— Excerpt to read —
++++

Skip to content
Neutree Documentation

What's in this release

  • Supports configuring external endpoints.
    • Supports proxying external APIs (such as OpenAI) through the AI gateway with unified authentication and usage statistics.
    • Compatible with the Anthropic protocol.
  • Adds the following features to endpoints:
    • Adds a replica selector to the monitoring page for viewing metrics by replica.
    • Adds auto-refresh for endpoint logs.
    • Compatible with the Anthropic protocol.
  • Static node clusters support running different engine versions simultaneously.
  • Supports online cluster version upgrade for both static node clusters and Kubernetes clusters without recreating clusters.
  • Supports login with username in addition to email.
  • Supports NFS model cache integrity verification to ensure model data consistency.
  • Supports search and batch deletion functions on the resource list page.
  • Supports importing engine version metadata from a standalone manifest.yaml file without downloading the full engine image.
  • Adds a quick-start wizard that guides new users through core features on first login.
  • Adds the following parameter and commands to the CLI tool:
    • Adds the --registry-project parameter to specify the image registry project name.
    • Adds apply, get, wait, delete, and cleanup commands for declarative resource management.
    • Adds the engine remove-version command to delete custom engine versions.
  • Adds vLLM engine versions v0.11.2 and v0.17.1 as built-in options.
  • Upgrades Ray to v2.53.0 for static node clusters.
  • The cluster status with spec hash comparison now includes Updating, Upgrading, and Deleting for accurate cluster status determination.
  • Enhances Grafana dashboard theme styling with custom CSS injection.

++++

— Input data —
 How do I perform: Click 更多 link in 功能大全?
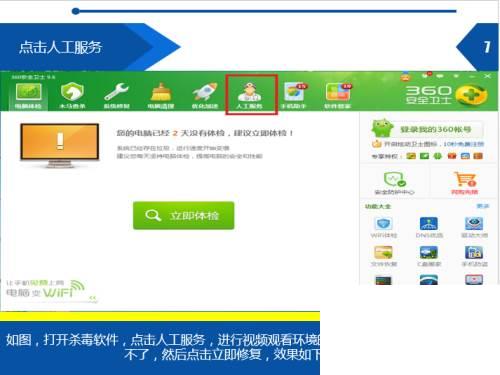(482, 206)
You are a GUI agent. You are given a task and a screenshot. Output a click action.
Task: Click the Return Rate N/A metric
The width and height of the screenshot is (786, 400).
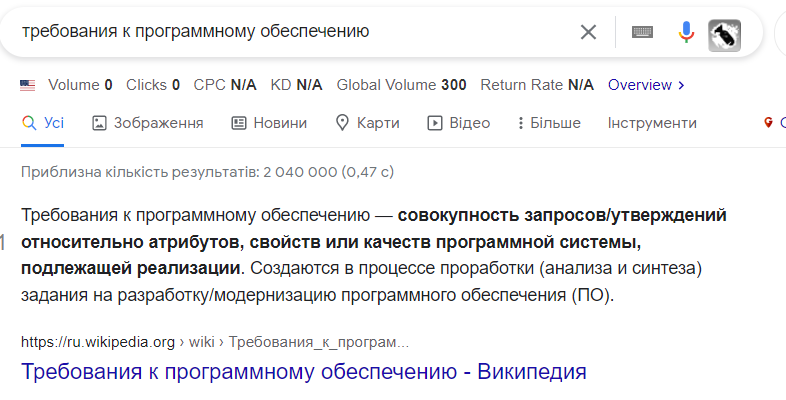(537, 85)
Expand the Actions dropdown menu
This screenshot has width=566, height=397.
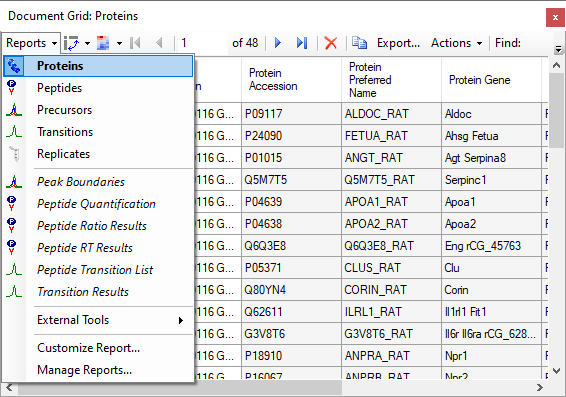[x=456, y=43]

++++

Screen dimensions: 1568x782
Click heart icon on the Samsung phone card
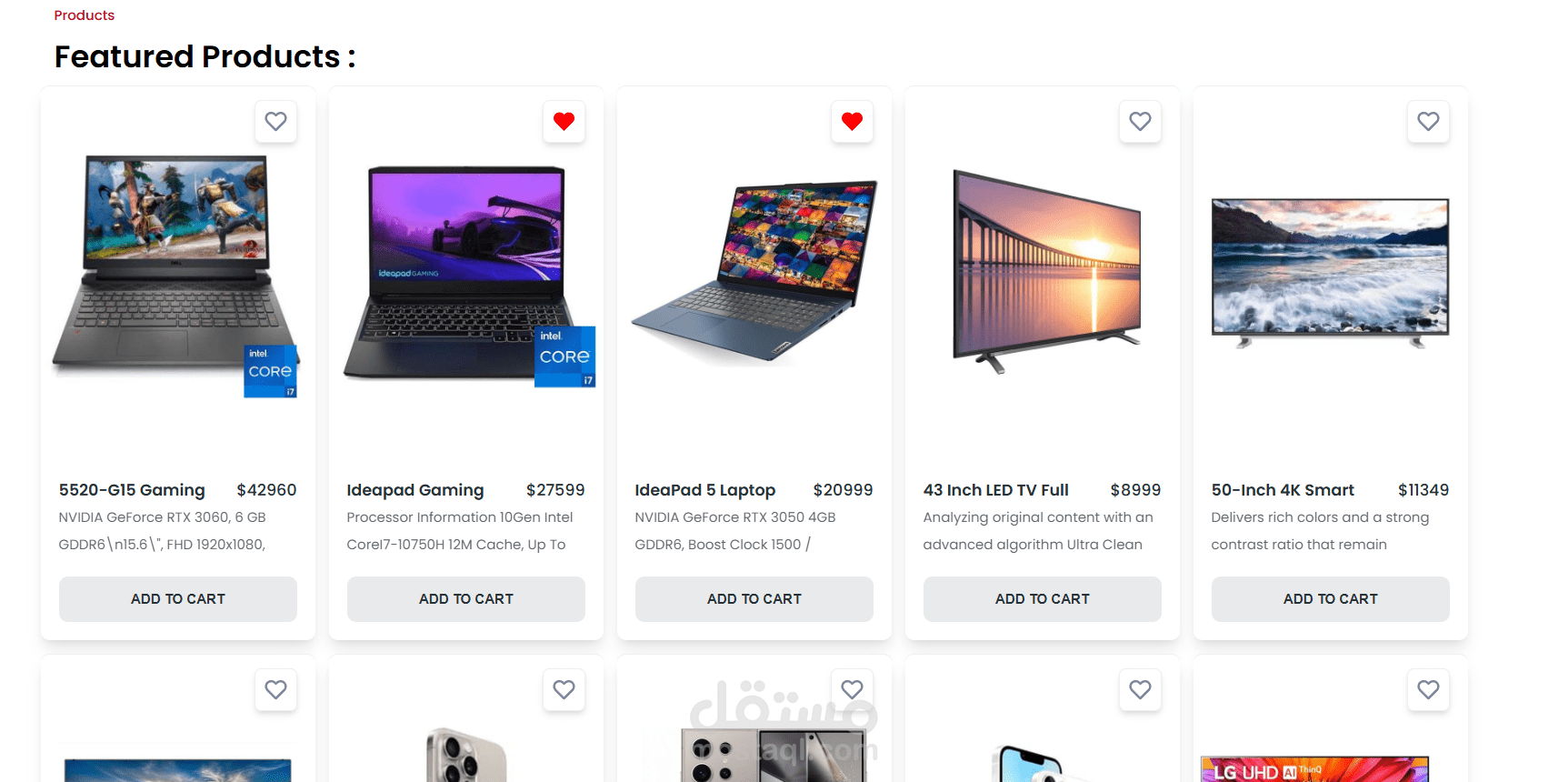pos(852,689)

++++

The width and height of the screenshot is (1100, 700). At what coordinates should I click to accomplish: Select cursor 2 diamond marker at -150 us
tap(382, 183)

++++

— Things to do —
1) Using the Neutree release notes, explain in one to three sentences why the cluster status with spec hash comparison now includes Updating, Upgrading, and Deleting.
2) Name every command that the Neutree release notes say is added to the CLI tool.
3) Extend the Neutree release notes with further entries in the same style, picking up after the last item.
You can set aside the material shown above; none of it is required here.

— Task responses —
1) The states Updating, Upgrading, and Deleting were added so that cluster status can be determined accurately.

2) apply, get, wait, delete, cleanup, and engine remove-version.

3)
  • Displays token usage in compact notation (K/M/B).
  • The endpoint list is sorted by running status by default.
  • Supports dynamic browser tab icon updates when customizing the platform appearance.
  • Supports automatic selection of dependent permissions when assigning permissions to roles.
  • Restricts PostgREST anonymous role permissions and optimizes container security configurations to enhance overall system security.
  • Reduces Ray Object Store memory from 30% to 10%.
  • Switches GPU detection from nvidia-smi to lspci to avoid driver loading race conditions.
  • When using the vLLM engine with multiple accelerators configured, the system automatically sets the engine variable tensor_parallel_size to the number of accelerators, eliminating the need for manual configuration.
  • Optimizes the file descriptor limit (ulimit nofile) configuration for control plane containers to improve system stability.
  • The handling of JSON values in engine_args for Kubernetes and SSH/Ray paths was inconsistent. The issue has been resolved in this release.
  • The race condition in Ray Serve concurrent deployment has been resolved in this release.
  • Pod-level labels caused duplication of DCGM metrics. The issue has been resolved in this release.
  • The GGUF model file in subdirectories was not discovered. The issue has been resolved in this release.
  • The file filter was applied to non-GGUF models in downloaders. The issue has been resolved in this release.
  • Model name and version were not correctly updated during push. The issue has been resolved in this release.
  • The endpoint unhealthy detection was inaccurate. The issue has been resolved in this release.
  • The image registry URL caused an exception when the URL included a scheme prefix. The issue has been resolved in this release.
  • Accelerator data format validation was missing during endpoint import. The issue has been resolved in this release.
  • Repeated image extraction occurred when uploading images with the CLI tool. The issue has been resolved in this release.
  • PostgreSQL pods were recreated during minor version upgrades. The issue has been resolved in this release.
  • The SSH cluster node recovery status was not written correctly. The issue has been resolved in this release.
  • A nil map panic occurred when DeploymentOptions was unset. The issue has been resolved in this release.
  • The form retained the previous template configuration after switching the model catalog template for an endpoint. The issue has been resolved in this release.
  • Worker nodes could not be added when editing a static node cluster. The issue has been resolved in this release.
  • The accelerator count was displayed as a negative number. The issue has been resolved in this release.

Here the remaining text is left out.